The blog has been a bit quiet lately, and for good reason: I’ve been writing! This has been thanks to a pretty good workflow that’s been helping me organize research findings into discrete chunks. I wanted to surface briefly to both keep this blog and letting people know what I’ve been up to. I’ll focus on methodology here, although the manuscript I’m writing is right now entirely content-driven.
It comes as no surprise that I’ve been working with ever bigger datasets: the current one I’m working with is around 900GB, and the subset of that that I’m pulling a chapter together out of consists of 3,466,714 individual files. It’s an absurd amount of information.
Here, Carrot2 Workbench has been key. After ingesting sources with Solr, I’ve used the
ResourceField field to populate search results. So we can now click on a link found with Carrot2 from clustering and be brought right to the source.

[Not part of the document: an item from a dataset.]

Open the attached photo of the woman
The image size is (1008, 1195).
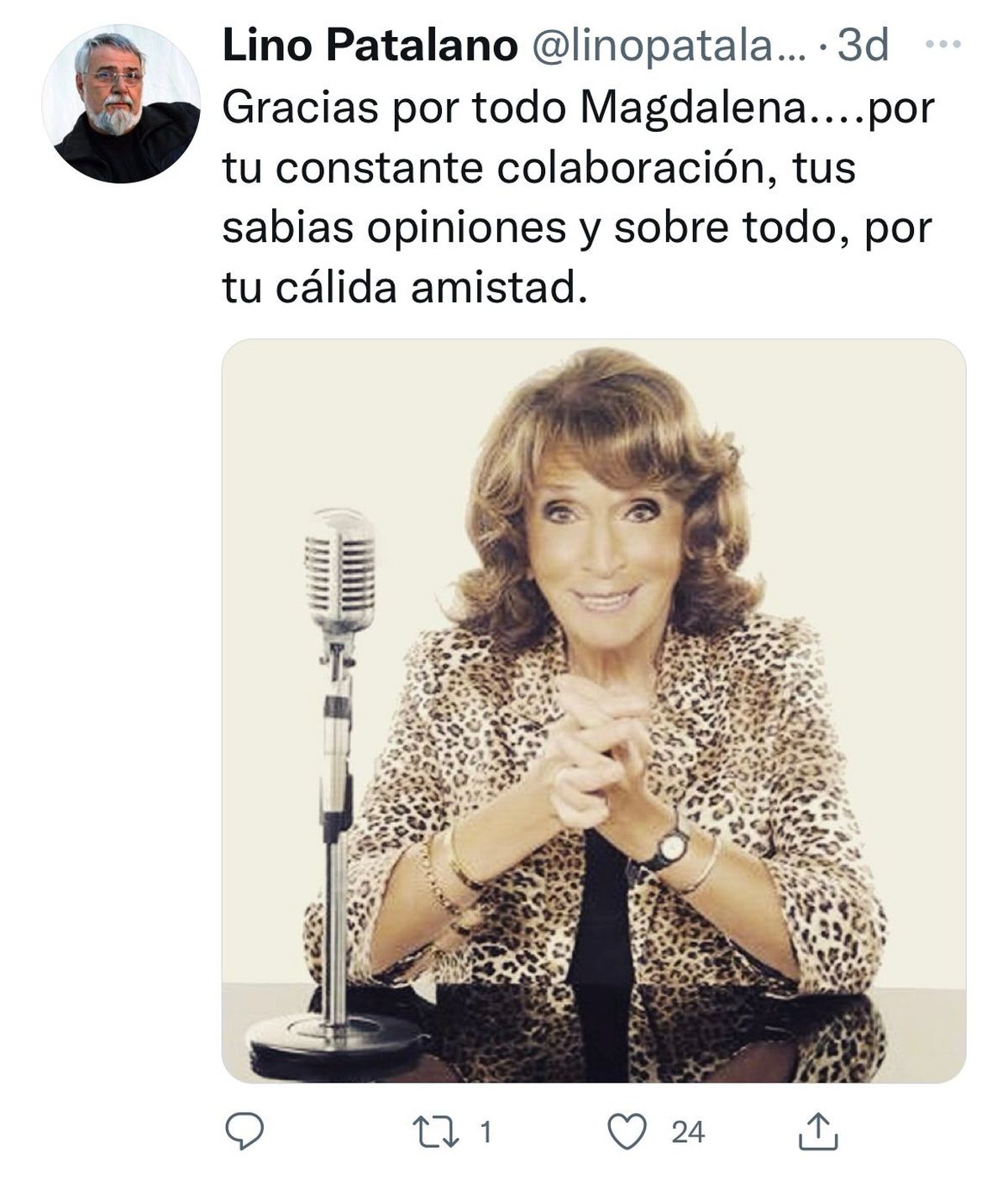[593, 710]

I’m able to trace out outlines of community relationships – in the below case, specifically the “community leader” apparatus that tied this web community together – and note overlaps between sources. I can’t read every single page, by any stretch of the imagination, but I can run these sorts of analytics.

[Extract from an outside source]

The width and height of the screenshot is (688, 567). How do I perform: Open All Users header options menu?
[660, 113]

This sort of clustering isn’t the be all and end all. I’ve been using LDA topic modelling, via MALLET (check out our Programming Historian 2 lesson) to get overviews. Even though I know it’s not magic, the results can be stunning. A topic model of an “entertainment” subset from the late-1990s came up with a cluster “joey rachel ross monica chandler” and a “children” subset came up with “pooh friends tigger winnie christopher color piglet.”